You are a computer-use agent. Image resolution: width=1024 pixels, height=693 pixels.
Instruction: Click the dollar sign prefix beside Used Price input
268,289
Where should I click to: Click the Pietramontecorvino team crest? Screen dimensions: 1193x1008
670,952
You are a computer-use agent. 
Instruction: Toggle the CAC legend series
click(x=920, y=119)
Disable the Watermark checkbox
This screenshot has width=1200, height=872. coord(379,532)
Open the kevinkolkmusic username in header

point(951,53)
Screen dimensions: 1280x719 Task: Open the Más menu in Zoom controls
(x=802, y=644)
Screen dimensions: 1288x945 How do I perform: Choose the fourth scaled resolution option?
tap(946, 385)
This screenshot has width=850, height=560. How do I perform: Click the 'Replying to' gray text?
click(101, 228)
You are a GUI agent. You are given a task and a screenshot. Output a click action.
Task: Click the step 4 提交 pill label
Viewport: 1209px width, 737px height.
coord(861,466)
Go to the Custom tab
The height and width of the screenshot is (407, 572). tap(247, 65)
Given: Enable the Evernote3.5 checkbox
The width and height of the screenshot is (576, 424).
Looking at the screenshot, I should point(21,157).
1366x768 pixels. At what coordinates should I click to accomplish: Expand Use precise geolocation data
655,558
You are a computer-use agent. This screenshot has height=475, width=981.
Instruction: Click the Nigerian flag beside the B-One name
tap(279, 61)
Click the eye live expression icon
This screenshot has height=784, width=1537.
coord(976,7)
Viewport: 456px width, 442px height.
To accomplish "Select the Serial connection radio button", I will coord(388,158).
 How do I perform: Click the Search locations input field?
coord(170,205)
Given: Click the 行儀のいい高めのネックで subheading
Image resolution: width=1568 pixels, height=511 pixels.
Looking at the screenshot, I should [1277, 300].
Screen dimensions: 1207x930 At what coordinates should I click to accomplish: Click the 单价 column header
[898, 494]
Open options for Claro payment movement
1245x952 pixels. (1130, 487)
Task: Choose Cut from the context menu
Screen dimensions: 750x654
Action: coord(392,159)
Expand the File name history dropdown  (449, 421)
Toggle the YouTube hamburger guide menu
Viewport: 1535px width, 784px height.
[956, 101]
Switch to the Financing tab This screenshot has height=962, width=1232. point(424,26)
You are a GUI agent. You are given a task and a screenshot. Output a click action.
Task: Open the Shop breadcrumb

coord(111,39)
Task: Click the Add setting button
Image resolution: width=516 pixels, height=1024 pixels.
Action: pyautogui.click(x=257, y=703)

========================================

_TASK ITEM_
Print each entry above exactly as given.

_ANSWER SECTION_
You are a computer-use agent. Image resolution: width=1024 pixels, height=693 pixels.
Instruction: Click the dollar sign prefix beside Used Price input
268,289
Where should I click to: Click the Pietramontecorvino team crest? Screen dimensions: 1193x1008
670,952
You are a computer-use agent. 
Instruction: Toggle the CAC legend series
click(x=920, y=119)
Disable the Watermark checkbox
This screenshot has width=1200, height=872. coord(379,532)
Open the kevinkolkmusic username in header

point(951,53)
Screen dimensions: 1280x719 Task: Open the Más menu in Zoom controls
(x=802, y=644)
Screen dimensions: 1288x945 How do I perform: Choose the fourth scaled resolution option?
tap(946, 385)
This screenshot has width=850, height=560. How do I perform: Click the 'Replying to' gray text?
click(101, 228)
You are a GUI agent. You are given a task and a screenshot. Output a click action.
Task: Click the step 4 提交 pill label
Viewport: 1209px width, 737px height.
coord(861,466)
Go to the Custom tab
The height and width of the screenshot is (407, 572). tap(247, 65)
Given: Enable the Evernote3.5 checkbox
The width and height of the screenshot is (576, 424).
Looking at the screenshot, I should point(21,157).
1366x768 pixels. At what coordinates should I click to accomplish: Expand Use precise geolocation data
655,558
You are a computer-use agent. This screenshot has height=475, width=981.
Instruction: Click the Nigerian flag beside the B-One name
tap(279, 61)
Click the eye live expression icon
This screenshot has height=784, width=1537.
coord(976,7)
Viewport: 456px width, 442px height.
To accomplish "Select the Serial connection radio button", I will coord(388,158).
 How do I perform: Click the Search locations input field?
coord(170,205)
Given: Click the 行儀のいい高めのネックで subheading
Image resolution: width=1568 pixels, height=511 pixels.
Looking at the screenshot, I should [1277, 300].
Screen dimensions: 1207x930 At what coordinates should I click to accomplish: Click the 单价 column header
[898, 494]
Open options for Claro payment movement
1245x952 pixels. (1130, 487)
Task: Choose Cut from the context menu
Screen dimensions: 750x654
Action: coord(392,159)
Expand the File name history dropdown  (449, 421)
Toggle the YouTube hamburger guide menu
Viewport: 1535px width, 784px height.
[956, 101]
Switch to the Financing tab This screenshot has height=962, width=1232. point(424,26)
You are a GUI agent. You are given a task and a screenshot. Output a click action.
Task: Open the Shop breadcrumb

coord(111,39)
Task: Click the Add setting button
Image resolution: width=516 pixels, height=1024 pixels.
Action: pyautogui.click(x=257, y=703)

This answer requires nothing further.